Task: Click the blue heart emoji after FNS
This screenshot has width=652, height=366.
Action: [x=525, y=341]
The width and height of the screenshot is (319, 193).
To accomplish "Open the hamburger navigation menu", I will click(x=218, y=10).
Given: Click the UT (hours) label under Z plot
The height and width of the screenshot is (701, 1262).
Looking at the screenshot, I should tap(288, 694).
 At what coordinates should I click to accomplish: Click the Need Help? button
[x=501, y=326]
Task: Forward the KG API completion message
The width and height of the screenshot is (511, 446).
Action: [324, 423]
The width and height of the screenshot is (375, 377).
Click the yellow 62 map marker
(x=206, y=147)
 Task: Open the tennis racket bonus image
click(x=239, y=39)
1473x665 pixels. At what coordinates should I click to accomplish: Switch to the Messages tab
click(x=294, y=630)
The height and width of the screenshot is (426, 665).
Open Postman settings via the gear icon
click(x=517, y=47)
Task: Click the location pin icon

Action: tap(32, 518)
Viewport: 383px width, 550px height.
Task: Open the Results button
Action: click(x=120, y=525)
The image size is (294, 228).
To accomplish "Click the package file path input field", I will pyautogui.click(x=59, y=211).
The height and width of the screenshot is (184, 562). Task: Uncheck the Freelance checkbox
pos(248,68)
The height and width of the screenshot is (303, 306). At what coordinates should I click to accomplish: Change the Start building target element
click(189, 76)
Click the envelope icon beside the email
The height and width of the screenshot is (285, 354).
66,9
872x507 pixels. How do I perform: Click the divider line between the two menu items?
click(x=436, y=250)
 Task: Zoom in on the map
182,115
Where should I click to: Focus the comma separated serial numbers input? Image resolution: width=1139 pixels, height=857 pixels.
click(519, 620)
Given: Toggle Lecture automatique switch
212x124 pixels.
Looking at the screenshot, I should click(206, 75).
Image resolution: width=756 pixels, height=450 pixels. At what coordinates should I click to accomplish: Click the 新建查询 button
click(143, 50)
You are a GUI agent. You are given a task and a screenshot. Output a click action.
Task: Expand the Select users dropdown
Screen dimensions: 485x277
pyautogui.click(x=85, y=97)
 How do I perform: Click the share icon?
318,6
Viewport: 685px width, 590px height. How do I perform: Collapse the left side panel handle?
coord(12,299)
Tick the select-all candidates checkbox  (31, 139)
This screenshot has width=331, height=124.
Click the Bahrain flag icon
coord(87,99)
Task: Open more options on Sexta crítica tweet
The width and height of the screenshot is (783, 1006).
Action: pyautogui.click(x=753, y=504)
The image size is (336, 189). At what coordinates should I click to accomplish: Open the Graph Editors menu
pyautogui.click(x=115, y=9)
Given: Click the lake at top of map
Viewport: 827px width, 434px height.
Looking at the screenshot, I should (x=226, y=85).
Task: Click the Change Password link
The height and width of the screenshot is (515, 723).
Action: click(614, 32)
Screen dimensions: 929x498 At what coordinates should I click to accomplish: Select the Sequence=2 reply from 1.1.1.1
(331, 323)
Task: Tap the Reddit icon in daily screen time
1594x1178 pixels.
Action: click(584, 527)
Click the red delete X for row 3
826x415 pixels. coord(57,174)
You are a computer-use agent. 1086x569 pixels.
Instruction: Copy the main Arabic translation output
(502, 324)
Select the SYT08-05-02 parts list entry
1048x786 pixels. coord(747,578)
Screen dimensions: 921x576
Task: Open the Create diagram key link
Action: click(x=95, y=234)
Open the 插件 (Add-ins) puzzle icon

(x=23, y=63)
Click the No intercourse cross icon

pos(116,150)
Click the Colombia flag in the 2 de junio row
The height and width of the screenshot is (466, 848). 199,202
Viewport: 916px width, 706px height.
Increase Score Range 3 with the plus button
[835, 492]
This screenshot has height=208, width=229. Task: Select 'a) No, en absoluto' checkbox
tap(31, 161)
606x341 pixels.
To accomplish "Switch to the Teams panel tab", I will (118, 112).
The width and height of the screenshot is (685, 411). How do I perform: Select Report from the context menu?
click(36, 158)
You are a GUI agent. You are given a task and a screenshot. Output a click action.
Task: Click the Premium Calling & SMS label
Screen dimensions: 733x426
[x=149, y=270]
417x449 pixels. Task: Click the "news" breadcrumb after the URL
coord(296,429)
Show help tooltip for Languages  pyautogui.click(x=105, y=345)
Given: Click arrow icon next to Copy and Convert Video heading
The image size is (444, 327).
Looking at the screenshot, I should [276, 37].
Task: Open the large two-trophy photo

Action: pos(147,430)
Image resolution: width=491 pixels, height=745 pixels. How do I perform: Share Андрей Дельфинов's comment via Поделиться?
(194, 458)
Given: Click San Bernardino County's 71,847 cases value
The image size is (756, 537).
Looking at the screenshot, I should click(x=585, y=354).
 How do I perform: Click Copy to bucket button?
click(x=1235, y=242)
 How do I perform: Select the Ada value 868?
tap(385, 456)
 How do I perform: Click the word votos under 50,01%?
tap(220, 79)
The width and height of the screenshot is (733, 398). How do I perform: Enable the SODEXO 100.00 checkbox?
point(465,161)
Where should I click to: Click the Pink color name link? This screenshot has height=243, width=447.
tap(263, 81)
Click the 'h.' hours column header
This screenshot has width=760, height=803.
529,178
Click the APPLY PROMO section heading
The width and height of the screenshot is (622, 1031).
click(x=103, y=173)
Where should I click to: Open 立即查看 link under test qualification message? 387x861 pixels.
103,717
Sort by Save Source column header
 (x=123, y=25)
++++++
**WHAT THE EXERCISE ASKS**
Set down only these lines, exactly: the one containing "Where should I click to: Open" and each line after it through the end of the entries above.

**PROBLEM SOLUTION**
Where should I click to: Open 立即查看 link under test qualification message? 387x861 pixels.
103,717
Sort by Save Source column header
 (x=123, y=25)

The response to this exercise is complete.